**Try it:** Your answer should consist only of the lines from the line containing "Open the magnifying glass search icon" through the last line below, each repeated exactly.

**Data to examine:**
◇ ◇ ◇

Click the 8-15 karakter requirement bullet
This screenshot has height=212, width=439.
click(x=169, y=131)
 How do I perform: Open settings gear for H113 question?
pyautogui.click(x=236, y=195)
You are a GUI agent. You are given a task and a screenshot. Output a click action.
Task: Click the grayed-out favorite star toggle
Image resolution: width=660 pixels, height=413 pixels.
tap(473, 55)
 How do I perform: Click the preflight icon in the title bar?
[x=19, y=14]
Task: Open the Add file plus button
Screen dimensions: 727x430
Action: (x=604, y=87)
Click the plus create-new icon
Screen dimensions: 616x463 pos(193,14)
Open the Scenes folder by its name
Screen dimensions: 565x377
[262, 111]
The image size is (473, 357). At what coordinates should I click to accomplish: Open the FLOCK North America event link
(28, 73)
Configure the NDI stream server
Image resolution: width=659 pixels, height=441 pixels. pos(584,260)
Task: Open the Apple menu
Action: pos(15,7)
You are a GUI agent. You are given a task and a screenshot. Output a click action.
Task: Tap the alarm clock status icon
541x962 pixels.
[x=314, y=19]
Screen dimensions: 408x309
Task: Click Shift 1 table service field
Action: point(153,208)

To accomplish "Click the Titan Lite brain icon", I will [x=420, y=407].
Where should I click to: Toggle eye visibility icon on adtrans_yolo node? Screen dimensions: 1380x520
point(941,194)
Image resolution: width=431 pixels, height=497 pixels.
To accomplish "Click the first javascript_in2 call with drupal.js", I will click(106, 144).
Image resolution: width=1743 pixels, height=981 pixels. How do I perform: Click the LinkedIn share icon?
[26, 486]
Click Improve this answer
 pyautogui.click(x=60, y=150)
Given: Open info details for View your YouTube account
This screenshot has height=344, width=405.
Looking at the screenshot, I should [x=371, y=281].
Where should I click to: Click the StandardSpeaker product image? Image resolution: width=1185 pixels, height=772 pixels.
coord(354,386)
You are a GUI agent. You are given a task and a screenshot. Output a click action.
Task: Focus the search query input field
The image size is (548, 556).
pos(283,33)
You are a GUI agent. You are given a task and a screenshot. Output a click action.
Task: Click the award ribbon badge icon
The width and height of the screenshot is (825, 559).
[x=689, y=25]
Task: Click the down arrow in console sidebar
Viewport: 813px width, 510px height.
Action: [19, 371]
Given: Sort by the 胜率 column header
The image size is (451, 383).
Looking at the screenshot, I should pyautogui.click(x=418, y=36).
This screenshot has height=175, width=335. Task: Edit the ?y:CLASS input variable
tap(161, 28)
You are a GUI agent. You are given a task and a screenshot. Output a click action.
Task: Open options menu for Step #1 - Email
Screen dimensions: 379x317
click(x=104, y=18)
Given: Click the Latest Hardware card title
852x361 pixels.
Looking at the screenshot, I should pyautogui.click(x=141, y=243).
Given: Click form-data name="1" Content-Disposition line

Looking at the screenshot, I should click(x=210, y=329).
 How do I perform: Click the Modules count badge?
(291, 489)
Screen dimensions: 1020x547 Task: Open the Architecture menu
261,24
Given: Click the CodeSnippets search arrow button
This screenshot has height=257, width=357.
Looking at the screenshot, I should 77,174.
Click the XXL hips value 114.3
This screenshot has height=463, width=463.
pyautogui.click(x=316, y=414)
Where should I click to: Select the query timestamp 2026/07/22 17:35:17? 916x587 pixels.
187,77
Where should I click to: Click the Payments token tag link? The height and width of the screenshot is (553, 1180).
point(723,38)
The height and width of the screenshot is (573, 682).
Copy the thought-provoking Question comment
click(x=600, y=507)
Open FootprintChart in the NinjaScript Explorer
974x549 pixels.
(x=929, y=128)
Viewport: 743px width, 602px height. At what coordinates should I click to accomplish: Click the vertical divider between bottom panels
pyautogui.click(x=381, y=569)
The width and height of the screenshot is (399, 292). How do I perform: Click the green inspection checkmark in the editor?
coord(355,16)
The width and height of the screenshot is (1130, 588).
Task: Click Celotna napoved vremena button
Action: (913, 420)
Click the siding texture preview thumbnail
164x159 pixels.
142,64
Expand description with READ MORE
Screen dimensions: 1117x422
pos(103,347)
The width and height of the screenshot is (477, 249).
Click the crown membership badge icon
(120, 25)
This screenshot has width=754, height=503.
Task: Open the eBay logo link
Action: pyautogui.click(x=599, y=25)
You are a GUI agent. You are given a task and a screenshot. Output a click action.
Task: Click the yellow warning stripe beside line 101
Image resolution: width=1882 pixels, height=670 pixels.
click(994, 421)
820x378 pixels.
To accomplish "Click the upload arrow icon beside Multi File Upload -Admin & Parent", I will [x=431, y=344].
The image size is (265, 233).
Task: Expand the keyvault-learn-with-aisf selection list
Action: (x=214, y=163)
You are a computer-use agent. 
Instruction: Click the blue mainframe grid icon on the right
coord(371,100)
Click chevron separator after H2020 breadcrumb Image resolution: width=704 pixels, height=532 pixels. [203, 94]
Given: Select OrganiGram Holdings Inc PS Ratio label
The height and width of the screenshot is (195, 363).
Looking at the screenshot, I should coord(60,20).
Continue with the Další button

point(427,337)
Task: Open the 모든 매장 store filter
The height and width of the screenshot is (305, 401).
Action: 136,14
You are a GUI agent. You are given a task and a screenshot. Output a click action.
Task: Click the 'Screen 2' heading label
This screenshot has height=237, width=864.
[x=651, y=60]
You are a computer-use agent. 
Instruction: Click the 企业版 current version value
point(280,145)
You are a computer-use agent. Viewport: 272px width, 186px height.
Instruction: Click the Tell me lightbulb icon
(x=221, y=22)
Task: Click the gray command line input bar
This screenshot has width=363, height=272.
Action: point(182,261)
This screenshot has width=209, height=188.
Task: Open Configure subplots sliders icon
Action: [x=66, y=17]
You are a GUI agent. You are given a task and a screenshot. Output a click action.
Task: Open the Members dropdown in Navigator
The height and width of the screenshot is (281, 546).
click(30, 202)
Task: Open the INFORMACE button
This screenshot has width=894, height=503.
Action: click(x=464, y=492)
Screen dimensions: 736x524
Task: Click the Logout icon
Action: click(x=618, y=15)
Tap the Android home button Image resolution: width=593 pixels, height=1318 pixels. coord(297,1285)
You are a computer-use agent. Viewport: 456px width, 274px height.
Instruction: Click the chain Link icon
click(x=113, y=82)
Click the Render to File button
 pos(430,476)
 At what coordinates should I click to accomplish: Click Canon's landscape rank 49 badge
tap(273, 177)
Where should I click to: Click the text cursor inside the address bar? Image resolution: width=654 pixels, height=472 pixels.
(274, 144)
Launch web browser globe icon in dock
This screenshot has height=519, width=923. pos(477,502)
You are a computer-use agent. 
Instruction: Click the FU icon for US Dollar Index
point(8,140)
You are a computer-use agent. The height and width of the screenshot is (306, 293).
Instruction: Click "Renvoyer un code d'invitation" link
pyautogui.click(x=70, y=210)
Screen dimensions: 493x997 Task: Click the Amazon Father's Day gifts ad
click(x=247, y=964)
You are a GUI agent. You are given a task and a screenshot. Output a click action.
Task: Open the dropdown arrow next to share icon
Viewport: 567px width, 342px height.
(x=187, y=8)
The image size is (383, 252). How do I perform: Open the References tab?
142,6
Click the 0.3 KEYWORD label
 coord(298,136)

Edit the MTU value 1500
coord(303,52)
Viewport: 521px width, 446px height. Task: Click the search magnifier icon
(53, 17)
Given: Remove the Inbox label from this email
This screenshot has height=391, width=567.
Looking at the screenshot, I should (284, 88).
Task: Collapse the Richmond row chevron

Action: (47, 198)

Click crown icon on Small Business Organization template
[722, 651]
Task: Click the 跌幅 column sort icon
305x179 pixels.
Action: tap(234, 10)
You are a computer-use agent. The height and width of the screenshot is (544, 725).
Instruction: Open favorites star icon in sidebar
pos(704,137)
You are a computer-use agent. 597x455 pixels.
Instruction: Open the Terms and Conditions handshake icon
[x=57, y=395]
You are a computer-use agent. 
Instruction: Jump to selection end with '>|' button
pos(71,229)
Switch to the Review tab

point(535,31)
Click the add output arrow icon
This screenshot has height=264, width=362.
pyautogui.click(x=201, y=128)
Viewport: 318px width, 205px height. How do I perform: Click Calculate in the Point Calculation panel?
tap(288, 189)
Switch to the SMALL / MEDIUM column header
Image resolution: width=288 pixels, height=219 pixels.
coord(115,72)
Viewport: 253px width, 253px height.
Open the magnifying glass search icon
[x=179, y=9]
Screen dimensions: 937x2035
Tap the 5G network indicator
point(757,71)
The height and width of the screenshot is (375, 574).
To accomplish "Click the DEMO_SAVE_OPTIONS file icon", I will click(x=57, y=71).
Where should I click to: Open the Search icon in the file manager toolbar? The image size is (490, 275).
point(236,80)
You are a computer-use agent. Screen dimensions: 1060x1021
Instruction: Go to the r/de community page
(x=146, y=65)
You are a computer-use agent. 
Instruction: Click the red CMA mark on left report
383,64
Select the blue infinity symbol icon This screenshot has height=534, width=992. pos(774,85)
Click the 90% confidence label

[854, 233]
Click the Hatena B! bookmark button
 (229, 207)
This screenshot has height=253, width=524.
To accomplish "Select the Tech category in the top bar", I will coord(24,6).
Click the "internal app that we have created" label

◇ ◇ ◇

**Task result:**
Open the magnifying glass search icon
[x=179, y=9]
Screen dimensions: 937x2035
Tap the 5G network indicator
point(757,71)
The height and width of the screenshot is (375, 574).
To accomplish "Click the DEMO_SAVE_OPTIONS file icon", I will click(x=57, y=71).
Where should I click to: Open the Search icon in the file manager toolbar? The image size is (490, 275).
point(236,80)
You are a computer-use agent. Screen dimensions: 1060x1021
Instruction: Go to the r/de community page
(x=146, y=65)
You are a computer-use agent. 
Instruction: Click the red CMA mark on left report
383,64
Select the blue infinity symbol icon This screenshot has height=534, width=992. pos(774,85)
Click the 90% confidence label

[854, 233]
Click the Hatena B! bookmark button
 (229, 207)
This screenshot has height=253, width=524.
To accomplish "Select the Tech category in the top bar", I will coord(24,6).
Click the "internal app that we have created" label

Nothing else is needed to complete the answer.